===== EXTRACTED DATA =====

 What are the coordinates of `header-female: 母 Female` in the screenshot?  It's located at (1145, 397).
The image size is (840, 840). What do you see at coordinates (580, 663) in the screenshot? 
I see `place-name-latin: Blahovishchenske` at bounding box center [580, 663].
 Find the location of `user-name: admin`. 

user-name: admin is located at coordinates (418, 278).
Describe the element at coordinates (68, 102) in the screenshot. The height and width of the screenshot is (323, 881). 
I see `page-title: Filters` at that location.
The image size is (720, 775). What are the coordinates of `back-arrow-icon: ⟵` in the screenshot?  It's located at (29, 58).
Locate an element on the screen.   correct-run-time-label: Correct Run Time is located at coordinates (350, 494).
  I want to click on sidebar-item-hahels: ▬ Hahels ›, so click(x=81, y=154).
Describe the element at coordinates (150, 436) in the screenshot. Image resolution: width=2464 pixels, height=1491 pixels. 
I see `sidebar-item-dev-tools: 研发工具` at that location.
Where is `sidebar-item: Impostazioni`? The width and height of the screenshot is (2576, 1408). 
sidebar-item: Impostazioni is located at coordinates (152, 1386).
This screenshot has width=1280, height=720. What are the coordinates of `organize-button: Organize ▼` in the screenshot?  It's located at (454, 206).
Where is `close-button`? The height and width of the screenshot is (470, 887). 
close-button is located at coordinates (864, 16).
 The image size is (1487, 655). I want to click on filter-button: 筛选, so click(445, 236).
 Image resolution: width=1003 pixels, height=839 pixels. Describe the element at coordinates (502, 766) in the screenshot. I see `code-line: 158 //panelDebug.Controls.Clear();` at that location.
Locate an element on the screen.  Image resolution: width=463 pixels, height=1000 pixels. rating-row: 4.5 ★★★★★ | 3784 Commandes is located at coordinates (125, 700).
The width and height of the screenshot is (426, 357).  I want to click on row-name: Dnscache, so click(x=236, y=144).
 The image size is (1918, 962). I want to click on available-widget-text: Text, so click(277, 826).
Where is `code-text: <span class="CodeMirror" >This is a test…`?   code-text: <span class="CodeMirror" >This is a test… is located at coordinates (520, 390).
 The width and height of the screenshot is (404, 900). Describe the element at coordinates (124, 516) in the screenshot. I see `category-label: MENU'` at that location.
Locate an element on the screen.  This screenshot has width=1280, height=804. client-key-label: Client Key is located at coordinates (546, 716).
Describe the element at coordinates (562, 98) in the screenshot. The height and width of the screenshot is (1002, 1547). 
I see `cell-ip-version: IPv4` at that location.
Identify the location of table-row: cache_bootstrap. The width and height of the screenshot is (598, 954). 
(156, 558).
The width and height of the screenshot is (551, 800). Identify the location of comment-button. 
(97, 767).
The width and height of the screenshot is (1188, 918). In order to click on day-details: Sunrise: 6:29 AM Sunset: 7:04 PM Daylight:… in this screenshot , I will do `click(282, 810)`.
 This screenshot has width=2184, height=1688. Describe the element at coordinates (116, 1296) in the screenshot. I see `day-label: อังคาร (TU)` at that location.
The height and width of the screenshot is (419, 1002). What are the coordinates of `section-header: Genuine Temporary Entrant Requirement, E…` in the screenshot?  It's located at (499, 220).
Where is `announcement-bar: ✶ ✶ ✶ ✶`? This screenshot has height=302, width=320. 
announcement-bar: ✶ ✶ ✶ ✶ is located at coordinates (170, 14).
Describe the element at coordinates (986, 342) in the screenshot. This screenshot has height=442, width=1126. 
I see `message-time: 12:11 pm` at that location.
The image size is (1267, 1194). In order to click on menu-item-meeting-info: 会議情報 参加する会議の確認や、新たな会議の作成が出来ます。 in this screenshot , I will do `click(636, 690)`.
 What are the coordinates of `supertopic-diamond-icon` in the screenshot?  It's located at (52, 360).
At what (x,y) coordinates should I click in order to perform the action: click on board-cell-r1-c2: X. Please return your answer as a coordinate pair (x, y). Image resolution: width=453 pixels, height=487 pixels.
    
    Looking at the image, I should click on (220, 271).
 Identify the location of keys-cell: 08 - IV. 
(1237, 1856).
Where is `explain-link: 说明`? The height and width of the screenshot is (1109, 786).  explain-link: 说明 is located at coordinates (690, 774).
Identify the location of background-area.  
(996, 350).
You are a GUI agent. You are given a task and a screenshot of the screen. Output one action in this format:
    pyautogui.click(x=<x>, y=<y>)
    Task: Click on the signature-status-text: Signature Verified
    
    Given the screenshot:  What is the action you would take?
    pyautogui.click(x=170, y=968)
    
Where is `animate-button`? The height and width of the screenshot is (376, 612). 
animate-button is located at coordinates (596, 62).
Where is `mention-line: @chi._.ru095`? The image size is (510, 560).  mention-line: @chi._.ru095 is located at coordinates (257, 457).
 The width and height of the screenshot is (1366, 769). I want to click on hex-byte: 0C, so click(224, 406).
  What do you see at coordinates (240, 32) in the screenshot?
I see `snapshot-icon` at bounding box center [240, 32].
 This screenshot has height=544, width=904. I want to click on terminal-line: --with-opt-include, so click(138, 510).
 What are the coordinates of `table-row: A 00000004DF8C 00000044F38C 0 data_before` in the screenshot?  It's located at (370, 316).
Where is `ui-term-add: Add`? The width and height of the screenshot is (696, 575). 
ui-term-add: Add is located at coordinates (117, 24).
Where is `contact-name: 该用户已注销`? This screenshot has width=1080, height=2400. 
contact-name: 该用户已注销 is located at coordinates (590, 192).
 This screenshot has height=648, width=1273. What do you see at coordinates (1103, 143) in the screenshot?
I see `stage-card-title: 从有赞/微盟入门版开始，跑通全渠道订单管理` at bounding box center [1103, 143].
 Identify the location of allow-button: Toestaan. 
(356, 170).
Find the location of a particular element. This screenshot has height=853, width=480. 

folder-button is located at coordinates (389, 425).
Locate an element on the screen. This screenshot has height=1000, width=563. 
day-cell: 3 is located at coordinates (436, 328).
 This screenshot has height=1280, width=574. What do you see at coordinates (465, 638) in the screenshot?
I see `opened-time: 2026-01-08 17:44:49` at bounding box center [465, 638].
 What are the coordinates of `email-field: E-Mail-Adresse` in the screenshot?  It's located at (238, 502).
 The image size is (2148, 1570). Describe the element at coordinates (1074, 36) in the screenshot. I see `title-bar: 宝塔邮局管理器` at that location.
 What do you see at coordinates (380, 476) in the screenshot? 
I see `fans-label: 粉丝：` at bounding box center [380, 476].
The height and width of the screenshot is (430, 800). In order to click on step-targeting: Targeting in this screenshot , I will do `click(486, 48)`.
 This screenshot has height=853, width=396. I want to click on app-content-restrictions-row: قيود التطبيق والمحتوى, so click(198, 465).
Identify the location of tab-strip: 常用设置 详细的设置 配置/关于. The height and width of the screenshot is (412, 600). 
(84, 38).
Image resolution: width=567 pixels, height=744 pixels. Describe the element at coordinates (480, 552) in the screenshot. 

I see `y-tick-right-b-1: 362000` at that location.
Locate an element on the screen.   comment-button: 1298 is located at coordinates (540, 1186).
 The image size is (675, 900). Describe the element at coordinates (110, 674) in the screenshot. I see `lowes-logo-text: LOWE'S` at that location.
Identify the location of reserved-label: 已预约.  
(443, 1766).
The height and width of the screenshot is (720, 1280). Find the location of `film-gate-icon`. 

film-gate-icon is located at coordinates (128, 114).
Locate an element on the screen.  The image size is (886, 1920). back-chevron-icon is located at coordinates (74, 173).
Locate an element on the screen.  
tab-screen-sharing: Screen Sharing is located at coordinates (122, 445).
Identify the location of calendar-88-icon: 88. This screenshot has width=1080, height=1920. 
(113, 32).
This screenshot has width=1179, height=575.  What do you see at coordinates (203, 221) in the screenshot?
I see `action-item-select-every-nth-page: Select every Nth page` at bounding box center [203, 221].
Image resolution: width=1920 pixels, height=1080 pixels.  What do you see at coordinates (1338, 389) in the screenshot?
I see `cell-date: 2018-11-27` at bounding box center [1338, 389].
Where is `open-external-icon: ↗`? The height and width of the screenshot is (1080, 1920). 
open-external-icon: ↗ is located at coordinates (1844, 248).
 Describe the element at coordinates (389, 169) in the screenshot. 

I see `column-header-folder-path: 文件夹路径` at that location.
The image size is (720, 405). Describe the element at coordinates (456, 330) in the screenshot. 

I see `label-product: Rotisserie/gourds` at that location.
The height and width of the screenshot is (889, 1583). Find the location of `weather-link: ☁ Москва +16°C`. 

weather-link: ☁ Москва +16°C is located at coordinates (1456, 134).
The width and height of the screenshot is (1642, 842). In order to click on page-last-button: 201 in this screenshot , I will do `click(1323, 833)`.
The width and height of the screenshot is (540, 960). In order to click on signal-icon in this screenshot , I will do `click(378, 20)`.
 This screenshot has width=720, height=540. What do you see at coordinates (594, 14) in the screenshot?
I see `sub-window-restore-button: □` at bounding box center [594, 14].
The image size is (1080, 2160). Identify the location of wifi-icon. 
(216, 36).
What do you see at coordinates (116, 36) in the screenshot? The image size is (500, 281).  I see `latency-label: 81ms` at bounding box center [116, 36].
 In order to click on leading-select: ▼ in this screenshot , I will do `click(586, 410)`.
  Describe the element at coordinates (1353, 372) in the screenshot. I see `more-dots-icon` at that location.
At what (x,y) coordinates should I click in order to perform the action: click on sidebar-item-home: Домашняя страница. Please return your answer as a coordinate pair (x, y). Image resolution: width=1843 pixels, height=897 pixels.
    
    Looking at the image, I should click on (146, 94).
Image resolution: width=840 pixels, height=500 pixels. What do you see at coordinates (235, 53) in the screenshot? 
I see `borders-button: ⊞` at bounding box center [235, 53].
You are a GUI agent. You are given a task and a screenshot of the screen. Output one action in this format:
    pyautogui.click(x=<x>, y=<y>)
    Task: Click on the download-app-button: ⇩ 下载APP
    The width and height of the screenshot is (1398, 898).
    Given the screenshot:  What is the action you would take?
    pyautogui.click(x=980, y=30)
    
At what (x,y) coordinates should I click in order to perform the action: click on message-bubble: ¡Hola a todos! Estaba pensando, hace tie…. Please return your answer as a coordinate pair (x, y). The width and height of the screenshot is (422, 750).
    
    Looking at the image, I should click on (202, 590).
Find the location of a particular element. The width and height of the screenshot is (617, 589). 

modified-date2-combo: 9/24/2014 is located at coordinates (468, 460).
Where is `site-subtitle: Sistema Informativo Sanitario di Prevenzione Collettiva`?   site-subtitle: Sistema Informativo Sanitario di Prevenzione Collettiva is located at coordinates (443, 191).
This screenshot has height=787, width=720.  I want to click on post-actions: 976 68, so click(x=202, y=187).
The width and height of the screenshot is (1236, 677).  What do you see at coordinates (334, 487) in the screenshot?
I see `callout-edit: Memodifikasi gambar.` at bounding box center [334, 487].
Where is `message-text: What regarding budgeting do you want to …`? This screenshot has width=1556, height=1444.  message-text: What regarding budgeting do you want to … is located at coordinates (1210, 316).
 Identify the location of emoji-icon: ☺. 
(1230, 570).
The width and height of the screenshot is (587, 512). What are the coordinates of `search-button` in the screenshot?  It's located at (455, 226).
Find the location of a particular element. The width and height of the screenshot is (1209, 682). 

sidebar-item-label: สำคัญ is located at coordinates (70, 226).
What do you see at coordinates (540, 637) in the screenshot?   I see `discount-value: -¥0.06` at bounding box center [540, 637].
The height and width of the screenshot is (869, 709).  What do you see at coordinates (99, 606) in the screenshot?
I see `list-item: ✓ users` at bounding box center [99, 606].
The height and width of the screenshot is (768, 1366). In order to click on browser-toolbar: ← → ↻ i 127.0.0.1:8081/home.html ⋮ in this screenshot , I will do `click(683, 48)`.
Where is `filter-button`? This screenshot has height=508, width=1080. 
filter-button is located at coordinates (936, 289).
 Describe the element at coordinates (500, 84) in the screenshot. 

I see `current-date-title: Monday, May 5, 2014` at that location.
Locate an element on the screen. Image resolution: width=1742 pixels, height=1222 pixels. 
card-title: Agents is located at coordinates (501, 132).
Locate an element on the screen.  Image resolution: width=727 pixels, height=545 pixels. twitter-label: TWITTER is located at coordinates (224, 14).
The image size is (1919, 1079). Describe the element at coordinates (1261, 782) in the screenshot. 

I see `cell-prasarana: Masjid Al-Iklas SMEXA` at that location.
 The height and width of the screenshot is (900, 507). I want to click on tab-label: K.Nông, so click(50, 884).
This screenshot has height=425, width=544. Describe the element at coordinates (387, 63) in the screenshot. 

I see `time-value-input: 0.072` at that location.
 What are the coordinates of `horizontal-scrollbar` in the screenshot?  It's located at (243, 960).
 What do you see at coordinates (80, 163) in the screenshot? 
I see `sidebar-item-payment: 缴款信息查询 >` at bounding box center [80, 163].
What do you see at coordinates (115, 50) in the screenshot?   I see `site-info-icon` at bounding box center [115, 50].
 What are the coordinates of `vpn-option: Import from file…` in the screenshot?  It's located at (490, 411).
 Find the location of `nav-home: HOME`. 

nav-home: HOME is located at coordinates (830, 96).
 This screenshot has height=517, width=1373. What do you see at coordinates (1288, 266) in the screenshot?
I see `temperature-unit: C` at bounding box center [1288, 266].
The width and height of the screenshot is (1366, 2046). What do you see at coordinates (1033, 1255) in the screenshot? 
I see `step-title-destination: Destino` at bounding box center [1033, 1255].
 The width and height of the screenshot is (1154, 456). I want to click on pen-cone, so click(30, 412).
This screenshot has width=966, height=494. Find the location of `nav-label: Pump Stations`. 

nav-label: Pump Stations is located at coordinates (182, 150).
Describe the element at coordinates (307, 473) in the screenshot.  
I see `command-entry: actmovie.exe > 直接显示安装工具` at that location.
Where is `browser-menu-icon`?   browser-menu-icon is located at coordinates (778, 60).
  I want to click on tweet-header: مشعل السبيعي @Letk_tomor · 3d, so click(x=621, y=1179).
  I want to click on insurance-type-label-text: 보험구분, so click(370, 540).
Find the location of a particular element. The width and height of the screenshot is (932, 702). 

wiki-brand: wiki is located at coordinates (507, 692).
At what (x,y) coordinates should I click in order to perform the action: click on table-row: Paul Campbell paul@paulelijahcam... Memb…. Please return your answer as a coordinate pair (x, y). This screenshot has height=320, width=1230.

=====

DESCRIPTION OF THE TASK.
Reproduce, word for word, the stretch of the records above from the line containing "coordinates (1210, 316)." through the line containing "What do you see at coordinates (540, 637)".

REPLY TO THE TASK.
Where is `message-text: What regarding budgeting do you want to …`? This screenshot has width=1556, height=1444.  message-text: What regarding budgeting do you want to … is located at coordinates (1210, 316).
 Identify the location of emoji-icon: ☺. 
(1230, 570).
The width and height of the screenshot is (587, 512). What are the coordinates of `search-button` in the screenshot?  It's located at (455, 226).
Find the location of a particular element. The width and height of the screenshot is (1209, 682). 

sidebar-item-label: สำคัญ is located at coordinates (70, 226).
What do you see at coordinates (540, 637) in the screenshot?   I see `discount-value: -¥0.06` at bounding box center [540, 637].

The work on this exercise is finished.